IWie ich auf den Hund kam

Kinderträume

Junior hat viele Talente, mittlerweile ist er eine kleine Berühmtheit, ein Star, es vergeht kaum ein Tag, an dem er nicht auf der Straße erkannt wird. Er erhält Nachrichten aus aller Welt – Fanpost, Kuscheltiere, selbst gehäkelte Kissen, Tausende Freundschaftsanfragen auf Facebook – und zugleich ist er einfach ein Bully. Na ja, er singt gerne; mein Hund mag italienische Opern, und er liebt Autofahren, das soll hier nicht verschwiegen werden, aber dazu kommen wir später. Zunächst sei vor allem gesagt, dass er ein freundliches Wesen hat. Junior ist umgänglich, verspielt und aufgeweckt.

Während ich erzähle, liegt er neben mir auf der Couch, die Ohren gespitzt, wachsam und voller Zutrauen. Als wüsste er, dass alles ein gutes Ende nehmen wird, wie jeder seiner Hundetage, die mit einer Runde in unserem Viertel im ­Süden der Kölner Altstadt beginnen – mit einem Wurstzipfel vom Metzger oder einem Leckerli aus der Hand der Apothekersfrau, mit geheimnisvollen Duftmarken am Straßenrand, mit der Spur einer schönen Hündin − und die mit jedem tapsigen Schritt bunter und aufregender werden.

Andere Hundebesitzer bewundern Junior für seinen ungewöhnlich massigen Schädel, den kräftigen Rumpf und die lustige Fellzeichnung. Bullys sind keine Ballerinas – bei diesen kleinen, kompakten Hunden darf’s ruhig ein bisschen mehr sein –, vielleicht liegt ihr Charme gerade in der Verbindung ihrer etwas ungestümen Art, ihres lustigen Aussehens und sympathischen Wesens.

Junior ist aus meinem Leben nicht mehr wegzudenken, er ist mein Freund und Lebensretter, aber vor ihm hatte ich andere Hunde, und meine Tierliebe wurde in einer anderen Zeit, an einem anderen Ort geweckt. Walter sagt immer: »Leuten, die Hunde mögen, kannst du vertrauen. Die haben ein gutes Herz.« Meine Herzensbildung begann in einer kleinen Stadt, die wie eine Festung in den Hang gehauen ist, in Luxemburg, in einem über hundert Jahre alten Haus am Waldrand.

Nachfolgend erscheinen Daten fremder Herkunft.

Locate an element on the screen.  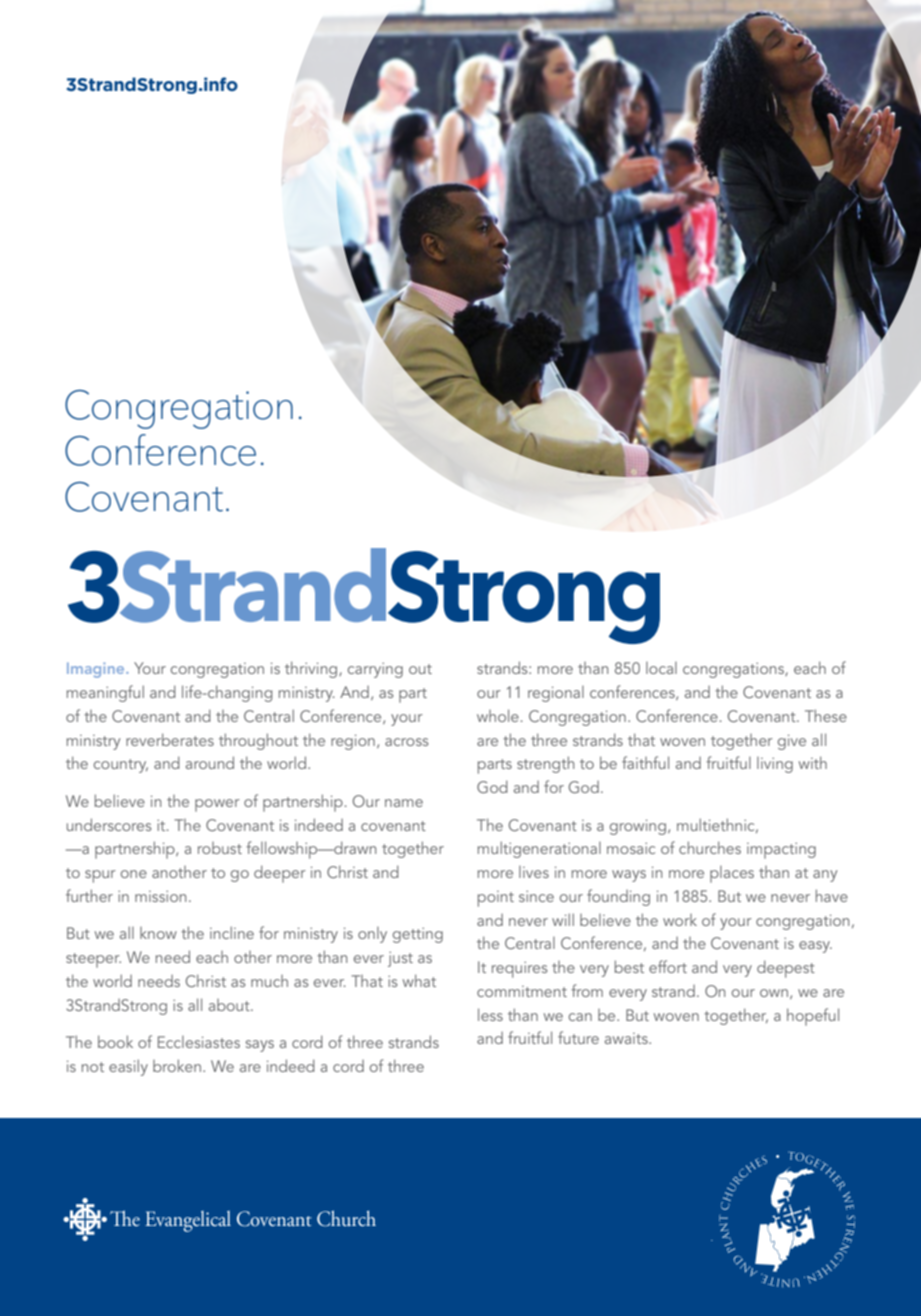
broken is located at coordinates (177, 1065).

Bei dem Gedanken an das Haus, in dem ich als jüngstes von drei Geschwistern aufwuchs, kitzelt ein Geruch meine Nase. Feuchtigkeit und scharfe Sauberkeit; Moder und Weichspüler. Und dann denke ich an meine Mutter. Sie brachte Leben in alle Räume, und ich weiß noch, dass ich manchmal in einen der Bauernschränke im Schlafzimmer der Eltern kroch, um zwischen den frisch gebügelten Hemden und Hosen ihren Duft zu atmen. Mama. Eine zierliche Frau mit braunen Augen, die an Gott und den Teufel glaubt, an die großen Versuchungen und die kleinen Sünden und den immerwährenden Kampf gegen das Böse und die uns Kinder mit aller Kraft liebte. Sie ist Portugiesin, und an den Wochenenden sang sie im Weinkeller für Freunde und Familie Fado. Bei Kerzenschein, zwischen Räucherschinken und Salami, eingekochter Tomatensoße und Marmeladen, schwang sich ihre Stimme in dem halbdunklen Gewölbe empor, schwebte und machte uns glücklich.

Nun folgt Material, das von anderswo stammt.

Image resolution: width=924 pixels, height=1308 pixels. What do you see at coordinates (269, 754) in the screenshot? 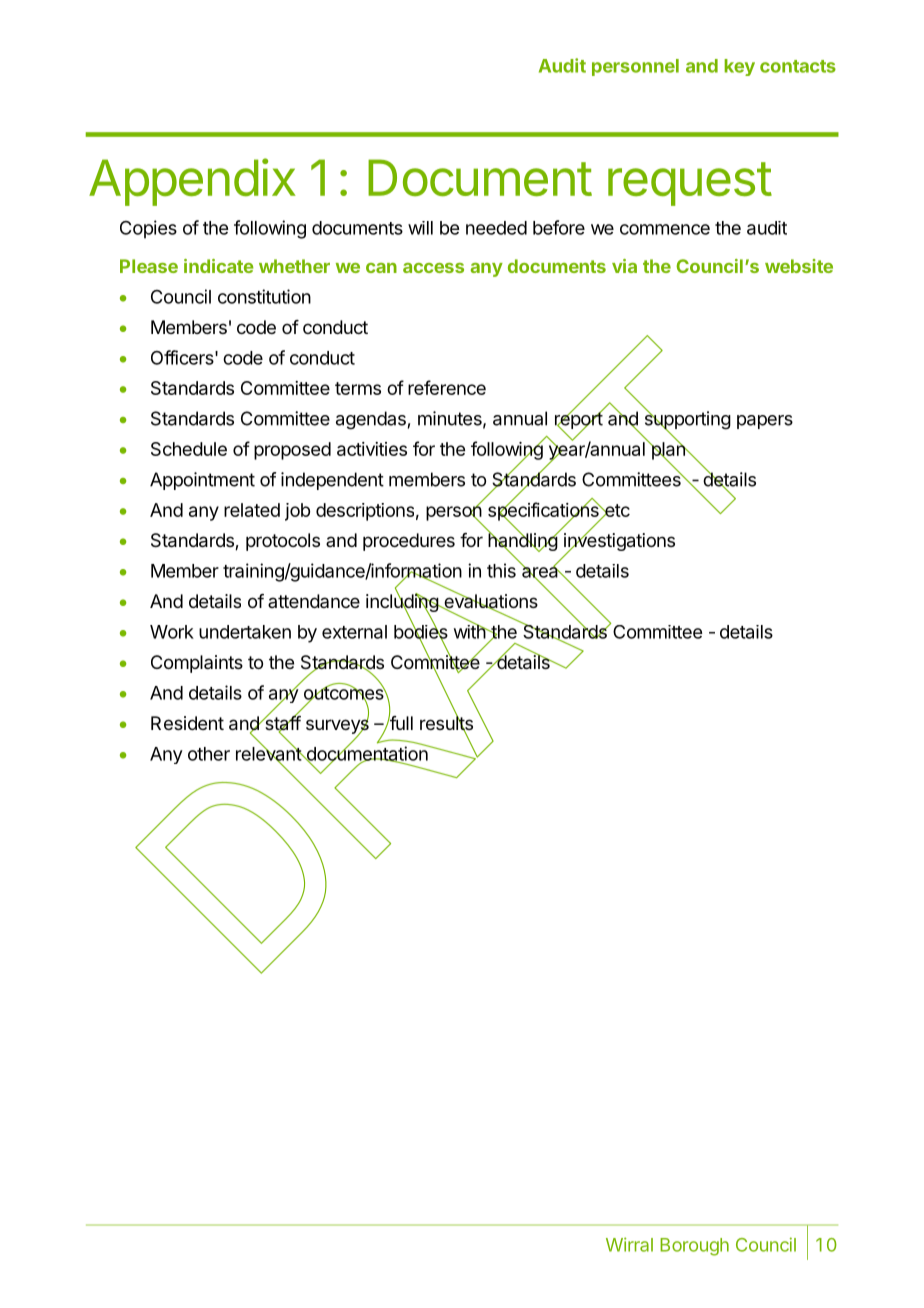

Fado wurde im achtzehnten Jahrhundert in den Kneipen der Arbeiterviertel von Lissabon geboren, es ist eine schwermütige Musik mit vielen Molltönen. Man singt es in der Dämmerung, wenn der Tag geht und die Stille der Nacht anbricht. Würdet ihr fragen: »Und, Manu, wie war ihre Stimme? Sang sie Sopran? Oder Bariton?«, müsste ich, ein Mann von über vierzig Jahren, bekennen: »Sie sang wie ein Engel! Freunde, es war eine Engelsstimme.«

Und schon sind alle beisammen: Gott und der Teufel, der Tod und das Leben, alle Englein, Walter und ein gescheckter, kräftiger kleiner Hund mit sicheren Instinkten. Womöglich wird Walter aufblicken, wenn er diese Zeilen liest, und kaum merklich den Kopf schütteln – seine Gesten haben eine Zurückhaltung, die mich anfangs verblüffte; was für ein Aufgebot, schon von der ersten Seite an. »Na, das fängt ja gut an, Manu. Drunter machst du’s nicht, oder?« Möglicherweise gibt er mir aber auch einen Kuss. Und gewiss ist er brennend neugierig …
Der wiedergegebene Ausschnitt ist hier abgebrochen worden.